Nací en la calle Mecánica, letra “Y”, Viviendas de la SEAT, un barrio que era propiedad de la empresa que le dio nombre, donde obreros y jefes de la fábrica convivíamos en régimen de alquiler.

Mi calle fue una de las primeras que se urbanizó y era bastante céntrica. Si la recorrías de principio a fin, desembocabas en la calle Fundición, la más comercial, donde, además, estaba la Comisaría; en el cruce entre Mecánica y Fundición, una anciana vendía papelinas de palomitas que transportaba en bolsas gigantes, y allí acudía también el vendedor de “coquis”, unos cucuruchos rellenos de merengue multicolor que comíamos con cucharitas de plástico y que nos hacían soñar.

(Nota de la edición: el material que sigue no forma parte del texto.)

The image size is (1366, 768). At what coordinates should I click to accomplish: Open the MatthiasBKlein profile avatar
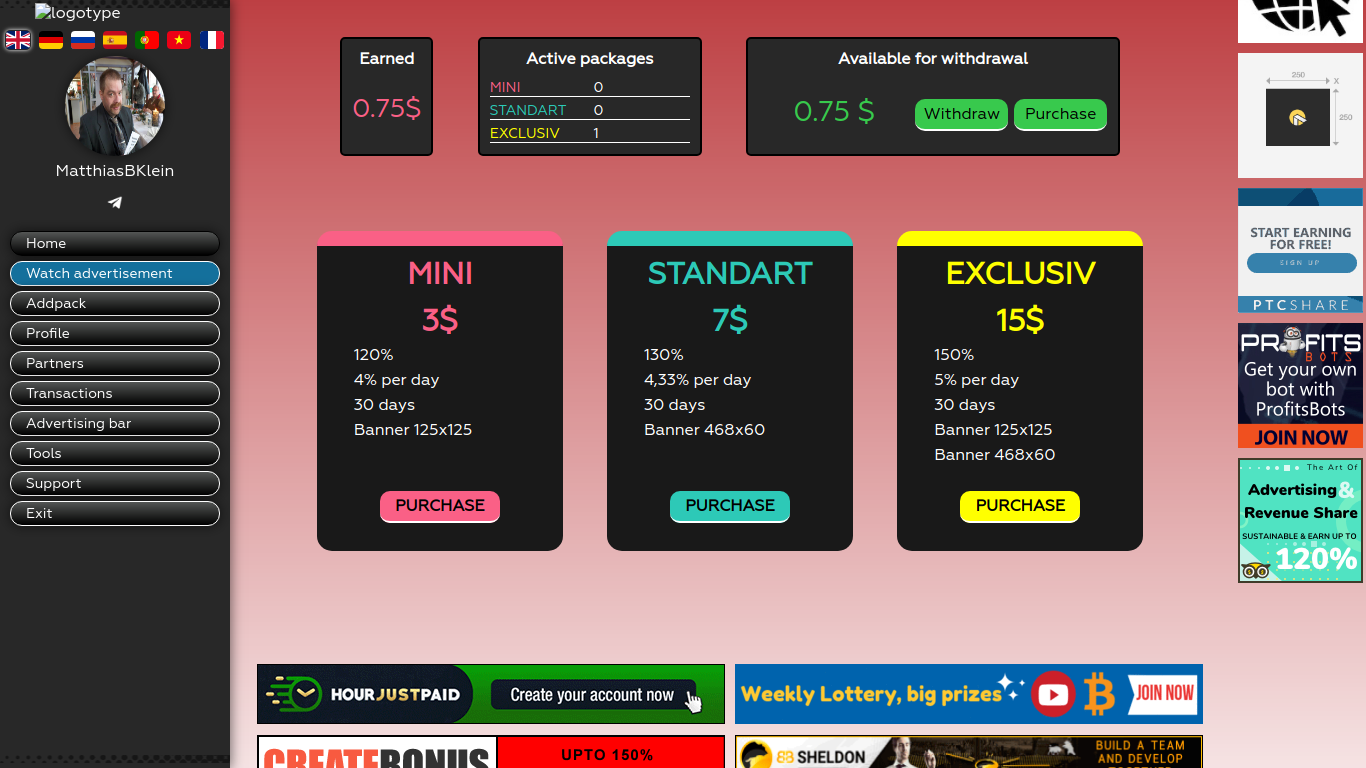tap(115, 106)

Lo que daba pedigrí a nuestra calle era el Casino, situado entre los bloques “Y” y “Z”, ubicado en un edificio de planta baja y sótanos, y regentado también por la omnipotente SEAT. Tenía bar, local social, salas de dominó, futbolines, billares, escuela de ajedrez y una pequeña biblioteca. A pesar de vivir al lado, nuestra familia no lo frecuentaba porque simbolizaba la ideología franquista y lo consideraba de alto riesgo. Solo lo pisábamos si la rondalla ofrecía algún concierto y si asistíamos a alguna boda, bautizo o comunión. De puertas a fuera, sin embargo, los niños lo disfrutamos mucho, sobre todo en verano, cuando regaban la acera, colocaban macetones con misterioso aroma de café y sacaban las mesas a la calle. Éstas tenían las patas metálicas y un mosaico de baldosas multicolores por encimera, y tanto nos gustaban que inspiraron la creación de un juego infantil autóctono: “Frío, frio”. Consistía en que uno de nosotros elegía mentalmente una pieza del mosaico y los demás la teníamos que adivinar. Si nuestro dedo se acercaba a la elegida, el anfitrión decía: “Caliente, caliente”. En caso de ir mal encaminado, gritaba: “¡Frío, frío!”; el que acertaba sustituía al anfitrión en la siguiente partida. Las mesas aseguraban nuestra diversión hasta que los adultos nos desplazaban con sus copas de vino, sus refrescantes jarras de cerveza espumosa y sus cafés.

Pasado el bloque “Z”, empezaba el muro, una baranda de obra que daba al patio del colegio, donde nos fotografiaban todos los Domingos de Ramos. Allí se concentraban los adolescentes más modernos, era un pequeño foco de rebeldía, nuestro Mayo del 68 entre el Casino y la Comisaría. Pero lo que empezó bien acabó mal, algunos de aquellos jóvenes fueron arrastrados al otro mundo por las drogas y el punto de encuentro perdió su atracción hasta extinguirse por completo.

Hoy, mirado con la perspectiva que da la edad,  veo que crecer en el barrio fue como vivir en otro planeta. Nacer en una calle llamada Mecánica, en la penúltima letra del abecedario y en el último barrio de la ciudad imprime carácter; no es igual que llegar a este mundo en el Paseo de Gracia o en la calle Muntaner.

Hace poco, alguien reivindicó cambiar el nombre de nuestra calle, pero los niños de entonces gritamos: “¡Frío, frío!”.